Inflation has taken a significant toll on people like Greer who have been retired for decades. According to the Consumer Price Index inflation calculator, $1 in January 2000 would have the same buying power as $1.81 in July 2023.
Greer said she can still afford to live in her retirement home, thanks to the pension and other savings from selling her house. But if she needed more support, like a nursing home, she would be in financial trouble.
“If I fall and break something,” Greer said, “and have to have assisted living, my money would be gone in probably a year.”
Claudel formed the Kansas Coalition of Public Retirees in 2004 because he was concerned about the lack of COLAs. He has been fighting the same fight for decades, yet lawmakers still have not provided pension pay raises.
Claudel said the Legislature’s unwillingness to provide an adjustment puts Kansas at the bottom of states in the country in helping its retirees deal with inflation.
‘We are leading the race,” Claudel said, “in something we don’t want to lead.”
Other states provide raises without problems. Alex Brown, a researcher for the National Association of State Retirement Administrators, said most states provide COLAs automatically.
But even among the handful of states that require legislative action to do it, Kansas is behind. Pennsylvania, for example, last enacted a payment hike 2001. Lawmakers there this year advanced bills that would enact COLAs for thousands of retired public employees.
“Kansas is among the plans,” Brown said, “that have gone the longest time without providing a COLA.”
Still, an adjustment in Kansas does not appear to be on the horizon.
Lawmakers could decide the state pay for the plan through a 15-year amortized debt arrangement. However, it would increase the state’s unfunded liability to KPERS by $353 million. That would add a complication to the effort to reduce KPERS debt.
The state has worked to decrease its outstanding debt to KPERS, which has historically been underfunded. KPERS shows the state’s promised portion of funding in KPERS is at 73%, which is a 17% improvement since 2012.
Adding the proposed cost-of-living adjustment would likely reverse that trend and possibly disrupt the state’s ongoing plan to improve the financial health of KPERS.
Hoheisel said the state would also need to require employers — like school districts, local governments and police departments — to increase their contribution on behalf of employees to help negate the shortfall.
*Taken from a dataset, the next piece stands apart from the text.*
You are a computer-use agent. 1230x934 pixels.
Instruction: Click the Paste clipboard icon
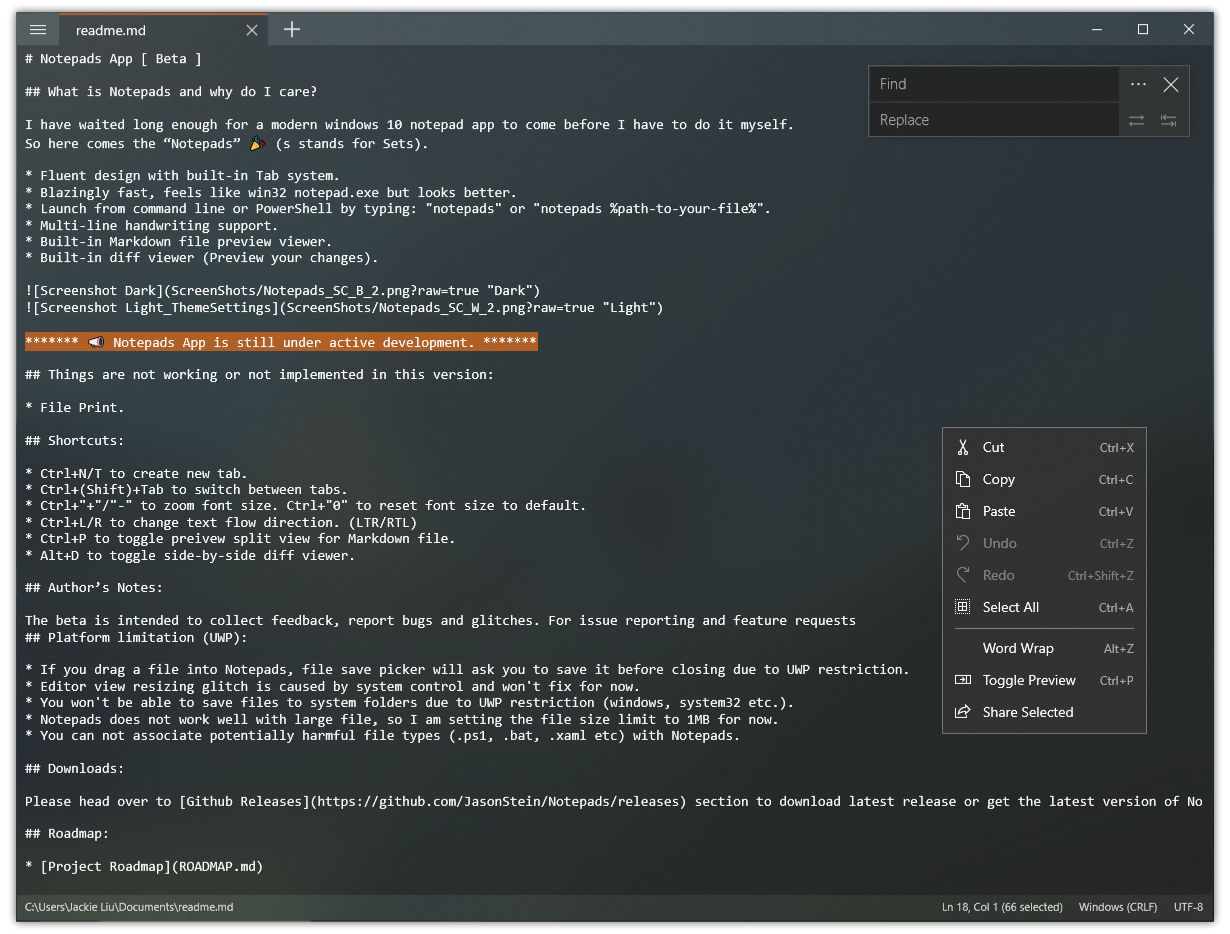[x=963, y=511]
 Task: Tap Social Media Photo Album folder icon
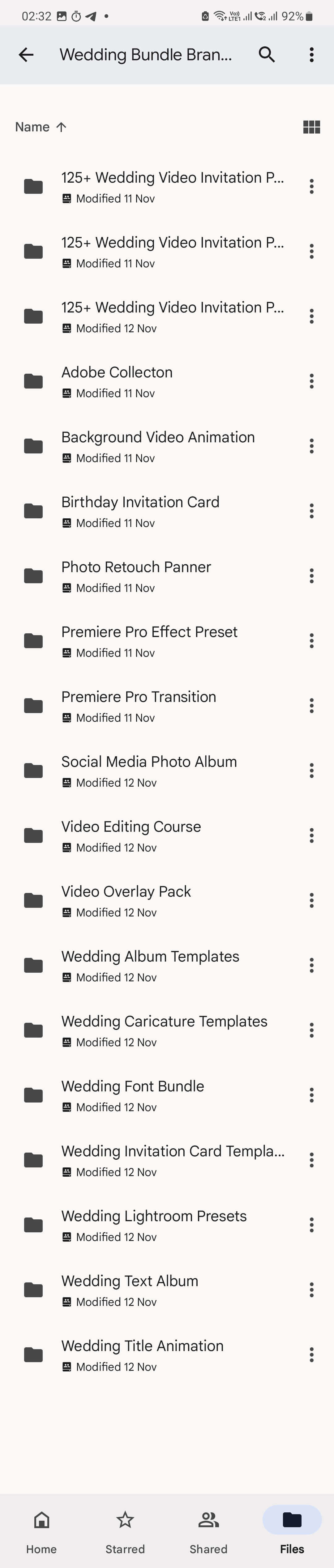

And many don’t have the financial resources to pay for it.
“That would put a lot of financial strain on their budgets,” Hoheisel said. “I’m not I’m not sure local governments can handle that share right now.”
Instead, Hoheisel said Republican lawmakers want to address inflation by cutting taxes.
Lawmakers earlier this year proposed slashing all taxes on retirement income. It would include Social Security and 401(k) plans for private business employees. That alone would have cut $450 million from the state’s budget.
But Kelly vetoed that bill, even though she supports reducing taxes on Social Security. She opposed the plan because it was bundled with other tax cuts she opposes, like a flat income tax rate.
Hoheisel said that plan would have provided relief to all retirees in Kansas, not just those on KPERS. He also said Republicans want to eliminate the food sales tax — which is already scheduled to be phased out — and reduce property taxes.
“It would be wiser for us to address all retirees in the state of Kansas,” Hoheisel said. “The focus in the Kansas House, amongst the Republicans at least, is a much broader plan.”